Currently, the RHEL9 image for RHOSP17 has LVM enabled on the disk, partitioned as per instructed in https://opendev.org/openstack/tripleo-image-elements/src/branch/master/elements/overcloud-partition-uefi/block-device-default.yaml. However, this LVM partition takes 100% of the disk, without leaving unused space at the end of the partitions. If there was, let's say, 20% of the disk left free at the end, that would give much more flexibility and the possibility of using the LVM Snapshots feature to take snapshots of the disk just before doing potentially destructive actions, such as upgrades. The idea would be to change the current partition: - name: lv_root base: vg extents: 69%VG - name: lv_tmp base: vg extents: 4%VG - name: lv_var base: vg extents: 15%VG - name: lv_log base: vg extents: 4%VG - name: lv_audit base: vg extents: 3%VG - name: lv_home base: vg extents: 4%VG - name: lv_srv base: vg extents: 1%VG to a one that does only adds up to 80%: - name: lv_root base: vg extents: 49%VG - name: lv_tmp base: vg extents: 4%VG - name: lv_var base: vg extents: 15%VG - name: lv_log base: vg extents: 4%VG - name: lv_audit base: vg extents: 3%VG - name: lv_home base: vg extents: 4%VG - name: lv_srv base: vg extents: 1%VG
Partition sizes on the built image only need to be big enough for the image installed contents. When the image is deployed to baremetal the volumes are expanded using the growvols[1] utility which can be given custom grow values[2] based on percentage of remaining disk or absolute values. The default growvols arguments are: /=8GB /tmp=1GB /var/log=10GB /var/log/audit=2GB /home=1GB /var=100% I think we need a clearer idea of snapshot space requirements, 20% takes a lot of space meant for /var. Maybe not that much is required when it only ever needs to handle short-lived thin snapshots for upgrade tasks. Ideally the size can be expressed in absolute terms instead of a percentage. Making /var smaller has an impact in CI with small disks, see [3]. There is actually quite a bit of development required here, I think it will require an RFE and getting it into 17.0 would be a big stretch. The tasks would be something like: - create a small lv_snapshots on the image, just like lv_srv - decide on growvols defaults to grow lv_snapshots, ideally in absolute storage, not percentage - ensure growvols supports growing a volume even when it doesn't have a mount point - manage the CI breakage for cases where /var is no longer big enough Only then would you have an empty volume which can be replaced by upgrade activity with whatever snapshot volumes you require. [1] https://opendev.org/openstack/diskimage-builder/src/branch/master/diskimage_builder/elements/growvols/README.rst [2] https://docs.openstack.org/project-deploy-guide/tripleo-docs/latest/provisioning/baremetal_provision.html#grow-volumes-playbook [3] https://trello.com/c/KPJoaarA/2402-cixpipelineosp17ceph-rhel9-ceph-storage-nodes-run-out-of-space-pulling-ceph-container
That seems like a plan to me. I think it might be a little optimistic trying to get this into 17.0, but it might be worth. I will discuss it with the rest of the team to check on the real priority this could be given. To get an absolute number for the lv_snapshots storage first we need to do some tests, as for now we do not really know how much snapshot space an upgrade will take. It is not easy to find out, as 16.2 does not provide LVM-enabled images, so we cannot test the snapshots from 16.1 to 17.0. And from 17.0 we still cannot upgrade to 17.1 which does not exist yet. Let's see how can we get to it.

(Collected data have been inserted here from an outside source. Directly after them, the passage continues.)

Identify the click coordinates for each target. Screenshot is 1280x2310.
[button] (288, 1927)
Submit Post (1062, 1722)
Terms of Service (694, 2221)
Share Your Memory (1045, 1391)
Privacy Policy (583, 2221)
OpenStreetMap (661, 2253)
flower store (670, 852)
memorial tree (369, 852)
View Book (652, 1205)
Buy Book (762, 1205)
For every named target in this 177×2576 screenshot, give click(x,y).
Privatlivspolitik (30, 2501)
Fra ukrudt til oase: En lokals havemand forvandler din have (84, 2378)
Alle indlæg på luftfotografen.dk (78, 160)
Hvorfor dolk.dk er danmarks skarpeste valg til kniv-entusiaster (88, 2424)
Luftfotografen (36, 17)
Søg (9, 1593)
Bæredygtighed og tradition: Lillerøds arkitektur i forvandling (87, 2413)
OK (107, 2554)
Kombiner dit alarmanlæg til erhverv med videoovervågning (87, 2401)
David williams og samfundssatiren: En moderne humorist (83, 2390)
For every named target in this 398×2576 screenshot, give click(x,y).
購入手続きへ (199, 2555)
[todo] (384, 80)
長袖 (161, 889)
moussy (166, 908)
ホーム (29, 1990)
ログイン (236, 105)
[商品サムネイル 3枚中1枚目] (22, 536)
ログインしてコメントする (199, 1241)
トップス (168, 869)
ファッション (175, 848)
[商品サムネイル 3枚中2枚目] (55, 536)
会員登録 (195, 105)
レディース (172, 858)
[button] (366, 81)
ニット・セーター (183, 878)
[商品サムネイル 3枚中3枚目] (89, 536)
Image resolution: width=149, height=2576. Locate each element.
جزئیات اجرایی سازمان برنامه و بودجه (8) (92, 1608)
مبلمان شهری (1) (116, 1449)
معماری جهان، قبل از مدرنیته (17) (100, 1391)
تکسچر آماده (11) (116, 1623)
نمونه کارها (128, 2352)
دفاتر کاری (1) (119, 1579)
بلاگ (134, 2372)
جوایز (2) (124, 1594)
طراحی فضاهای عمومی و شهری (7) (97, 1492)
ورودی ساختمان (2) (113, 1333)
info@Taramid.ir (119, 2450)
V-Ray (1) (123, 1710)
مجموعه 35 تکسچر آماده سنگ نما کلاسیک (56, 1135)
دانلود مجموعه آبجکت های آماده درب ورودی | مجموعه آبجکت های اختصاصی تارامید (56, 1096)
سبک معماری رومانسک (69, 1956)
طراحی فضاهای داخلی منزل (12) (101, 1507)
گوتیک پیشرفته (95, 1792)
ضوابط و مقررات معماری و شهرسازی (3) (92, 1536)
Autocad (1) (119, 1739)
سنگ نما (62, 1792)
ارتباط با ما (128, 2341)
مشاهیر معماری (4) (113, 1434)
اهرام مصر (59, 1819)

We are currently working on this feature for 17.1, taking in account your suggestion of having an lv_snapshots lv created that the backup and restore procedure will delete to get free space so it can create the snapshots in. I have been consulting with the rest of the Upgrades people and, even we have no hard data, we think that 16GB should be enough space to do an upgrade. Would it be possible to add a 16GB lv_snapshots logical volume on 17.1 hardened uefi images?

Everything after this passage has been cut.